Her dark eyes, proud and passionate, began to smoulder. But the voice with which she answered him was silken smooth.
"I see. You pretended to be working with me—and then you betrayed me. Is that it?"
"If you like," he said with a little shrug. "I backed my judgment against your impatience. And it turns out that I was right."
"How? What has happened? Where is Sebastian?"
"He is galloping toward the hills as fast as he can—at least I hope he is. What happened is that he told me where Gordon is hidden."
"Where?"
"At your house. When you were there to-day you must have passed within twenty feet of him."
"But—do you mean that Pablo and Sebastian took him there?"
"Exactly. They did not foresee that you would come to town, Valencia." He added, after a moment: "I have seen Mr. Gordon, talked with him, and released him. At this moment he is in your brother's room, probably asleep."
All the sharpness had died out of the young woman's voice when she turned to her cousin and spoke with a humility rare to her.
"Forgive me, Manuel. I always know best about everything.
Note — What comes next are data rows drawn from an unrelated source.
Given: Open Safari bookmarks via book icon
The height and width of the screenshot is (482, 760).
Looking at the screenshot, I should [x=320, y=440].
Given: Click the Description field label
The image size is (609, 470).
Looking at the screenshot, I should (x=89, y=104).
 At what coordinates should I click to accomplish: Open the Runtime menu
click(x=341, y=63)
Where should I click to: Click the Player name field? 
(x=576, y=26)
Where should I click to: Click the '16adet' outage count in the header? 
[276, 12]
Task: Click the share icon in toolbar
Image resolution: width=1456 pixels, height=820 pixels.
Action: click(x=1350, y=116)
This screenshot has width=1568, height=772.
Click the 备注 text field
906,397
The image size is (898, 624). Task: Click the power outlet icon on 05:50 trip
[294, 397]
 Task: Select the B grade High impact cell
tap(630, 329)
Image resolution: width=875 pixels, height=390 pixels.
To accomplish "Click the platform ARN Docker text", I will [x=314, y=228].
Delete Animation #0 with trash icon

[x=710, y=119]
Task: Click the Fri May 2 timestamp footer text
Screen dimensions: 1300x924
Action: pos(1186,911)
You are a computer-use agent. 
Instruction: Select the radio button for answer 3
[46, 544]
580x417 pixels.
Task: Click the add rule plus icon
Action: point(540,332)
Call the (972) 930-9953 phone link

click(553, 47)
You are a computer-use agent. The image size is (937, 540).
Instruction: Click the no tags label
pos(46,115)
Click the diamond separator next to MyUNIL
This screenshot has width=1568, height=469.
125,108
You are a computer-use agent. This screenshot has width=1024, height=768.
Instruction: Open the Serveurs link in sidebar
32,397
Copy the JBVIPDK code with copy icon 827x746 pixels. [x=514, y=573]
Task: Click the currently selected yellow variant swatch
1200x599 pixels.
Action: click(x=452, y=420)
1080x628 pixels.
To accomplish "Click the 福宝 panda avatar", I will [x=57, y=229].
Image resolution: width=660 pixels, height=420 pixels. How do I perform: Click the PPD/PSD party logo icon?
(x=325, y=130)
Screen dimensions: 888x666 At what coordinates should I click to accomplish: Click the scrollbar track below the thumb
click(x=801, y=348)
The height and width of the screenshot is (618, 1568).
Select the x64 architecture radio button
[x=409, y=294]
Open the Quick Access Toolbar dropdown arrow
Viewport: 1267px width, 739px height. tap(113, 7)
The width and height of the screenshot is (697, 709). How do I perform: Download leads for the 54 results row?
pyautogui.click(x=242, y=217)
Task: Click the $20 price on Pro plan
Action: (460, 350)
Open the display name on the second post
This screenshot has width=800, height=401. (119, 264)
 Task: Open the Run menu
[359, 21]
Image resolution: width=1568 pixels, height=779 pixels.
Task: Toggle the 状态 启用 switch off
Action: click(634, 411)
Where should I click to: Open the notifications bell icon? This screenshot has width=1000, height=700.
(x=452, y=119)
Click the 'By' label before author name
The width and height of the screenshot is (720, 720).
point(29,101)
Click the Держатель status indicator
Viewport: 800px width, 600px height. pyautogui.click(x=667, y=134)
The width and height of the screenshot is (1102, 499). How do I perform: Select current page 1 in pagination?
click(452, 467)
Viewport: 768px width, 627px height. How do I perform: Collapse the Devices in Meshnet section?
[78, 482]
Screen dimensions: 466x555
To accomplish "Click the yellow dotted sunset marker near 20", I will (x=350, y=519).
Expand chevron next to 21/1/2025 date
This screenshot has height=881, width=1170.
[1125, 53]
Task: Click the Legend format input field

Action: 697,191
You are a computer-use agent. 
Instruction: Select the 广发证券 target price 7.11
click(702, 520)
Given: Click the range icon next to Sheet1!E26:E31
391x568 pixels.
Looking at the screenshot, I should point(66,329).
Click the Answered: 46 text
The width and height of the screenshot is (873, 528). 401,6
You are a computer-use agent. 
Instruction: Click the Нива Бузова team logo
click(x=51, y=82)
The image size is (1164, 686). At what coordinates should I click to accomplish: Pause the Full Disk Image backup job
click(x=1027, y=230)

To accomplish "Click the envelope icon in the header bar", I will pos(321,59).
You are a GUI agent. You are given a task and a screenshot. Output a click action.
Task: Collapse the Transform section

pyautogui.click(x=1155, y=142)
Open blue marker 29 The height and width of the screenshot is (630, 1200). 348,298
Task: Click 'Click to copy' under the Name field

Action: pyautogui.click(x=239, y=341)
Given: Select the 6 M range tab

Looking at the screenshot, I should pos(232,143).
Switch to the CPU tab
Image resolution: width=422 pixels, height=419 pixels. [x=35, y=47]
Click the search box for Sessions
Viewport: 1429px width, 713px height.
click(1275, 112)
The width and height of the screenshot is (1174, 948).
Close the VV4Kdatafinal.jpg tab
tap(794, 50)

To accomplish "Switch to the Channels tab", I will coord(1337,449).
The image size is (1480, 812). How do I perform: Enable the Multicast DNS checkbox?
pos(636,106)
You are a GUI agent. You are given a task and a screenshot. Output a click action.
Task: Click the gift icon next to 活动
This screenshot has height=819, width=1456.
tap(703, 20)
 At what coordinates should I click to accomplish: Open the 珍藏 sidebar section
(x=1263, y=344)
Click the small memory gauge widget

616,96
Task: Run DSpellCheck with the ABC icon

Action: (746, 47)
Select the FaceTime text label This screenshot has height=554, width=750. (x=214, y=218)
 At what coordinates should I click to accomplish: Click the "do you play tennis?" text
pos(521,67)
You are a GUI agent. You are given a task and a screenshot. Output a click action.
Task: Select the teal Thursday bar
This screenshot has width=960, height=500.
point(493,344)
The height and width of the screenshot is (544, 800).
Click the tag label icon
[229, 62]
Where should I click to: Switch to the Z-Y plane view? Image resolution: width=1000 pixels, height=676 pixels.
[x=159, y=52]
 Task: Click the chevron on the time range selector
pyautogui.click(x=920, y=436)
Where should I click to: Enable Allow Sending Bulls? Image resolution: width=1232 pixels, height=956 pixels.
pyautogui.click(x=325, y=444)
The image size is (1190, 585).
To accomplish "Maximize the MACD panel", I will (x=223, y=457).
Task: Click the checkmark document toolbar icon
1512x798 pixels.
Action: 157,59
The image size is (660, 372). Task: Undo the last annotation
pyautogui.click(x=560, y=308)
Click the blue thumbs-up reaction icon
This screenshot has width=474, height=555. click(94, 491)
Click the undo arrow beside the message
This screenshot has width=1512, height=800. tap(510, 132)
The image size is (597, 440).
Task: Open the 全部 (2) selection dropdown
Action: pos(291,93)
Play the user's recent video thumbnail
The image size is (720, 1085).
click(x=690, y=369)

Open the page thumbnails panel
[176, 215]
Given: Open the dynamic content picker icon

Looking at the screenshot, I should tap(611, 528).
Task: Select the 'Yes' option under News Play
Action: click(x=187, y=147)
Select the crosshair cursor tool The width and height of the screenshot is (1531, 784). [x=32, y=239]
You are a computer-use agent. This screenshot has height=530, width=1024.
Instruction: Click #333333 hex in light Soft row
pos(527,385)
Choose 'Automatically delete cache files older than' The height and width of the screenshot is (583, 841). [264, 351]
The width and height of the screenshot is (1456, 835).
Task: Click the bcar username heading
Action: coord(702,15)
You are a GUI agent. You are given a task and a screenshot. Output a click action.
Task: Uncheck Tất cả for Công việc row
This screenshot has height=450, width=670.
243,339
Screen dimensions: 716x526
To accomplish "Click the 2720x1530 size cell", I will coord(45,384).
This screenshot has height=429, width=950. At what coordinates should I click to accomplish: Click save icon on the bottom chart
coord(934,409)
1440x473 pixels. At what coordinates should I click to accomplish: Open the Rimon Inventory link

I drive ahead and must have my own way, even when it is not the wise one. You did just right to ignore me."
She laid her hand on his coat sleeve pleadingly, and he lifted it to his lips.
"Niña ... the Queen can do no wrong. But I saw you were driving Sebastian to stubbornness. I tried to let him see we meant to be his friends if he would let us."
"Yes, you were right. Tell me everything, please." She paused just a moment before she said quietly: "But first, what about Mr. Gordon? He is ... uninjured?"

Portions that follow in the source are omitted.